Flow cytometry (FC) is a technique for the rapid quantitative analysis and sorting of cells or other biological particles (e.g., microspheres, bacteria, small model organisms, etc.) in a liquid stream, one at a time, in a single row.

Intracellular Staining Procedure

1. Preparation of single cell suspensions;

2. PBS was washed twice before adding fixative;

(1) 4% PFA was added when the target was intracellular for 10-20 min of fixation and washed 1-2 times with flow cytometry perm buffer (5 min each time, 400-600 g);

(2) Transcription factor staining buffers were added when the target was in the nucleus. (Fixation for 30-60 minutes, washed 1-2 times for 5 minutes each time, 400-600 g);

3. After washing, add the appropriate buffer and allow the cells to resuspend for 10 minutes;

4.[Optionally, block Fc receptors (10-20 min);

5. Add antibody and incubate at 2-8°C (30 min);

6. Wash 1-2 times with appropriate buffer (5 min each, 400-600 g);

7. If non-fluorescent dye direct labeled antibody, add fluorescent secondary antibody and incubate at 2-8°C (30 min);

8. Wash 1-2 times (5 min each time, 400-600 g) with the appropriate buffer;

9. [Optionally, stain cells with cell reactive dyes;

10. Resuspend the cells with the appropriate buffer (or PBS);

11. Analyzing the cells by flow cytometry.
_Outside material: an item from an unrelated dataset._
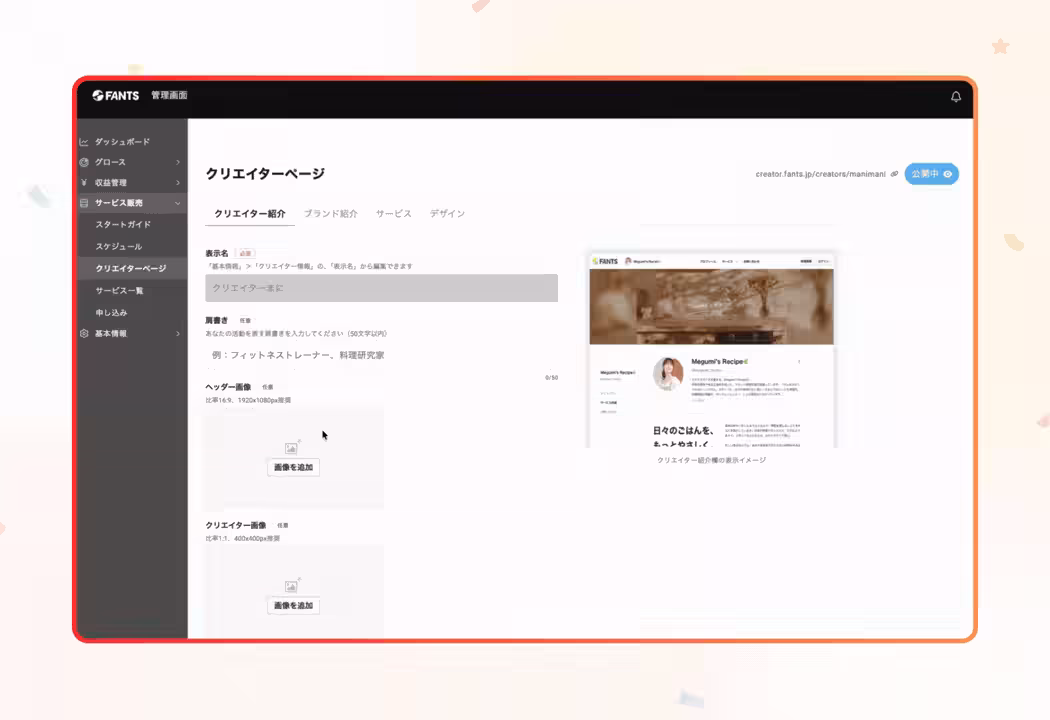Collapse the サービス販売 menu chevron
Viewport: 1050px width, 720px height.
tap(177, 203)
Cell Surface Staining Procedure

1. Prepare single cell suspensions;

2. [Optionally, block Fc receptor (10-20 min);

3. Add antibody and incubate at 2-8°C (30 min);

4. Wash with flow cytometric staining buffer (or PBS) (1-2x5 min, 350g);

5. If non-fluorescent dye direct labeled antibody, add fluorescent secondary antibody and incubate at 2-8°C (30 min);

6. Wash with Flow Cytometry Staining Buffer (1-2x5 min, 350g);

7. [Optionally, stain cells with cell reactive dyes;

8. Resuspend cells with Flow Cytometry Staining Buffer (or PBS);

9. Flow cytometric analysis of cells.

10X PBS 1000 ml, KH2PO4 2.4 g, NaH2PO4·12H2O 37.2 g, NaCl 80 g, KCL 2 g, ddH2O 1000 ml, pH 7.2-7.4.